### ESTRATTO
+---+

Validi gli accordi patrimoniali tra coniugi in previsione della crisi matrimoniale

Sono catalogabili, secondo i giudici, come contratti atipici con condizione sospensiva lecita, espressione dell’autonomia negoziale diretta a realizzare interessi meritevoli di tutela, a patto, però, che non riguardino diritti indisponibili e non contrastino con norme inderogabili

Validi gli accordi patrimoniali tra coniugi in previsione della crisi matrimoniale

Riconosciuta la validità degli accordi patrimoniali tra coniugi in previsione della crisi matrimoniale. Questa, in sintesi, la decisione (ordinanza numero 20415 del 21 luglio 2025 della Cassazione) con cui i magistrati hanno chiuso il contenzioso tra una coppia di ex coniugi in merito alla merito alla legittimità di una scrittura privata da loro firmata e con cui veniva, in sostanza, sancito il diritto della donna a percepire, in caso di rottura, una cifra di poco inferiore ai 150mila euro.

+---+

### DATI ARCHIVIATI
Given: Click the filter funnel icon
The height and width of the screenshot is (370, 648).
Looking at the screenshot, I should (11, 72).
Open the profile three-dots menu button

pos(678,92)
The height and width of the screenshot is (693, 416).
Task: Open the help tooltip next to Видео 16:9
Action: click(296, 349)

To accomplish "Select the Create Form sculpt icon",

+---+

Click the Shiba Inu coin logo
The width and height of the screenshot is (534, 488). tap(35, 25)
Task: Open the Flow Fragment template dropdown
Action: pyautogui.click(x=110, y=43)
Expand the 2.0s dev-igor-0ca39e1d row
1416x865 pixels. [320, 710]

+---+

### IL TUO COMPITO
Restituisci senza modifiche il passo dell'estratto sugli accordi patrimoniali tra coniugi che comincia con le parole "Riconosciuta la validità" e termina dopo "ai 150mila euro.".

### RISPOSTA
Riconosciuta la validità degli accordi patrimoniali tra coniugi in previsione della crisi matrimoniale. Questa, in sintesi, la decisione (ordinanza numero 20415 del 21 luglio 2025 della Cassazione) con cui i magistrati hanno chiuso il contenzioso tra una coppia di ex coniugi in merito alla merito alla legittimità di una scrittura privata da loro firmata e con cui veniva, in sostanza, sancito il diritto della donna a percepire, in caso di rottura, una cifra di poco inferiore ai 150mila euro.